Investigate limits for the Package Registry
Topic to Evaluate
The GitLab Package Registry allows you to publish and install packages in a variety of formats to your GitLab instance. This issue proposes investigating the possibility and scope of adding limits to the GitLab Package Registry.
This investigation is part of the broader epic &1422 (closed), which aims to add limits for the Package stage.
Questions
(This includes all package manager formats)
What limits are currently in place for the GitLab Package Registry.File Size
Package Type | Max Size |
---|---|
NPM | None |
Maven | None |
Conan | 50 MB |
NuGet | 50 MB |
PyPI | 50 MB |
For Conan/NuGet/PyPI, these are controlled here and can be modified per package type in the authorize_workhorse!
call (hardcoded).
Maven could easily be modified by adjusting it to use authorize_workhorse!
, or by passing it in as a param in it's file upload endpoint (hardcoded).
NPM is the only package manager not using workhorse uploads (it uses carrierwave and accepts the file directly), there is no current limit.
Current File Name and Type exclusion
Package Type | File exclusions |
---|---|
NPM | None. I believe we can restrict to only .tgz files. File names are validated with the standard package name regex. |
Maven | None. We should be able to restrict to .xml, .pom, .jar files. File names are validated with a Maven specific regex. |
Conan | Yes. Only specific file names and types are allowed defined in ConanFileMetadatum . This has proven to be an issue because some files that should be allowed were not known during implementation, preventing some use cases.
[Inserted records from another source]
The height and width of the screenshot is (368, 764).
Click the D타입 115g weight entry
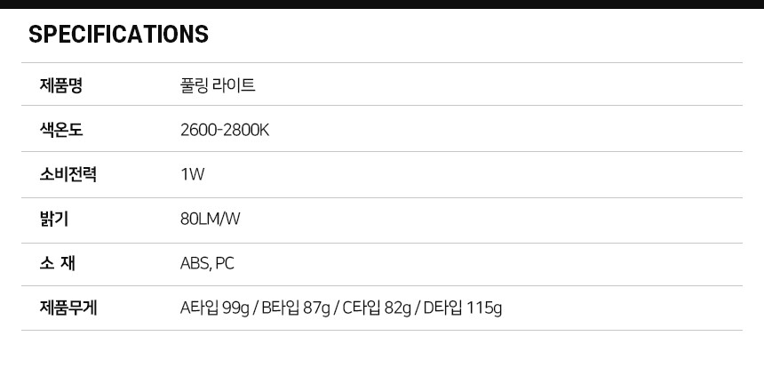pyautogui.click(x=462, y=308)
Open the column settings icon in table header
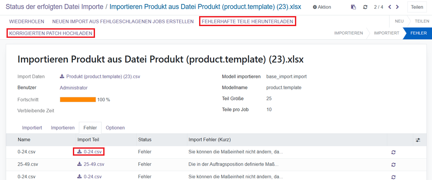Image resolution: width=432 pixels, height=180 pixels. click(418, 140)
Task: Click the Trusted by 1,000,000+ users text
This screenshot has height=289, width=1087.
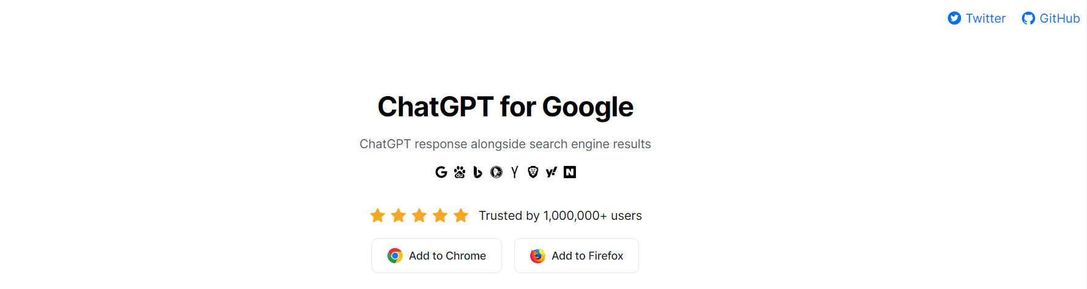Action: click(x=560, y=216)
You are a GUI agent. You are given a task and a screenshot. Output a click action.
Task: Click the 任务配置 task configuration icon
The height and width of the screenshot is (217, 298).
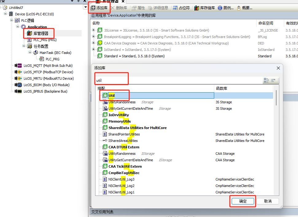[29, 46]
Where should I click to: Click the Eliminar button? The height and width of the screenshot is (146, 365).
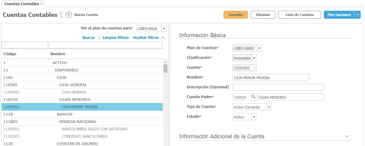pyautogui.click(x=263, y=15)
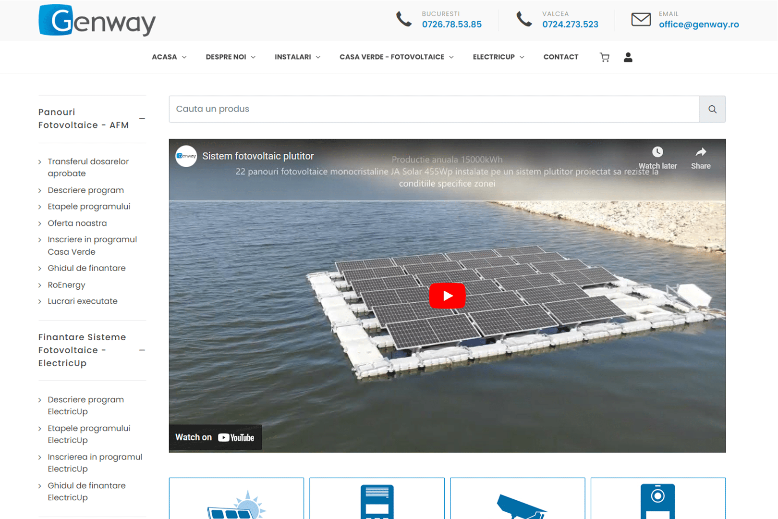The width and height of the screenshot is (778, 519).
Task: Collapse the Panouri Fotovoltaice - AFM section
Action: coord(142,119)
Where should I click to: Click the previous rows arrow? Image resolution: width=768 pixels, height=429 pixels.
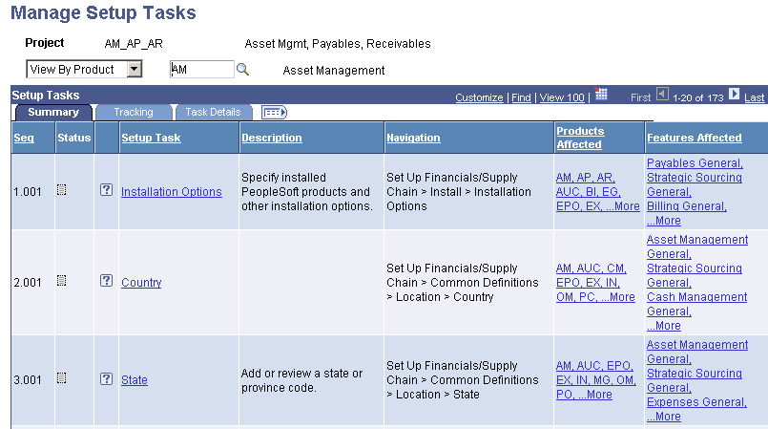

There is a list of files in the conan source code here, but it is unclear which are the allowed upload files and which are other files, so some investigation will be needed to update. |
NuGet | Yes. Only .nupkg files are allowed. File names are validated with the standard package name regex |
PyPI | None. We should be able to restrict to tar.gz and .whl files. File names are validated with the standard package name regex |
Current registry storage limits
There is currently no limit (that I can tell) to the amount of storage that can be used for files in the package registry at the project, group, or instance levels.- Are there sensible, non-controversial limits that can be easily added
Are there specific file types that we should exclude?
Yes, for each package manager, we should only allow the specific filetypes that package manager uses.
Can we consider adding storage limits in the future? Can they be enforced?
We can add limits likely at the project, group, or instance level. We can limit the total size, or total number of packages.
Total number
This would be the easiest route, we could add settings at any of the above levels that could be configured by admin users. Enforcing would be as easy as checking how many packages exist within a given project/group/instance when someone tries to push a new package and rejecting if the limit has been met. Each level would be it's own issue here, each likely having a weight of 3, needing both frontend and backend work.
Total size
Similar to number, we could add settings at the above levels for admin users to configure. Enforcing this is a bit more difficult. I'm not sure how we could quickly go about calculating the amount of space taken up by packages. I'm thinking perhaps it could be saved in the database (in a project or group supplemental statistics table) and updated anytime someone pushes or deletes a package. Doable, but likely a larger issue. Each level would be it's own issue here, they would all be somewhat large, >5, and need to be broken down into a few steps to be implemented.
How could we implement the above?
See the proposed issues and the storage limits comments.
Proposed Issues
I've added a rough weight estimate to each
-
1
Restrict NPM packages to.tgz
file type -
1
Restrict Maven packages to.xml
,.pom
. and.jar
files. -
1
Restrict PyPI packages to.tar.gz
and.whl
files. -
2
Consider tighter naming restrictions for Maven, NPM, NuGet, and PyPI based on any restriction within their own package manager rules -
1
Limit Maven package files to 50MB -
2
Limit NPM package files to 50MB
Tasks
-
Create issue for implementation or update existing implementation issue description with implementation proposal -
Set weight on implementation issue -
If weight is greater than 5, break issue into smaller issues
Risks and Implementation Considerations
Setting a limit, specifically on size is a large undertaking. With the proposed idea of storing a constantly updating value in the database, the work might look like:
For Project level:
-
1
Database migration to add storage columns to a project_statistics table -
2-3
Background migration to determine storage for existing projects and update the table. -
1-2
(x5) Update package manager code to update the stats every time a package is uploaded/deleted. -
1
Database migration to add limit settings to project table. -
1
Frontend migration for limit settings -
1
Frontend migration for displaying current storage usage or amount remaining -
2
Add logic to reject package uploads when a package is uploaded after the limit is met.
The breakdown would be similar for group or instance level.
Resulting Issues:
Size limits
- Maven file size limit
- Conan file size limit
- NPM file size limit
- PyPI file size limit
- NuGet file size limit
Note I've set these up to have Maven implemented first, adding the database migration, so it has a weight of 2 and the others all have a weight of 1. Any can be worked on first and have the weight and database MR swapped with Maven.
File type restriction
File name restriction
Storage limits
Note the storage limits issue is large and should be broken down to fit pieces within a given milestone.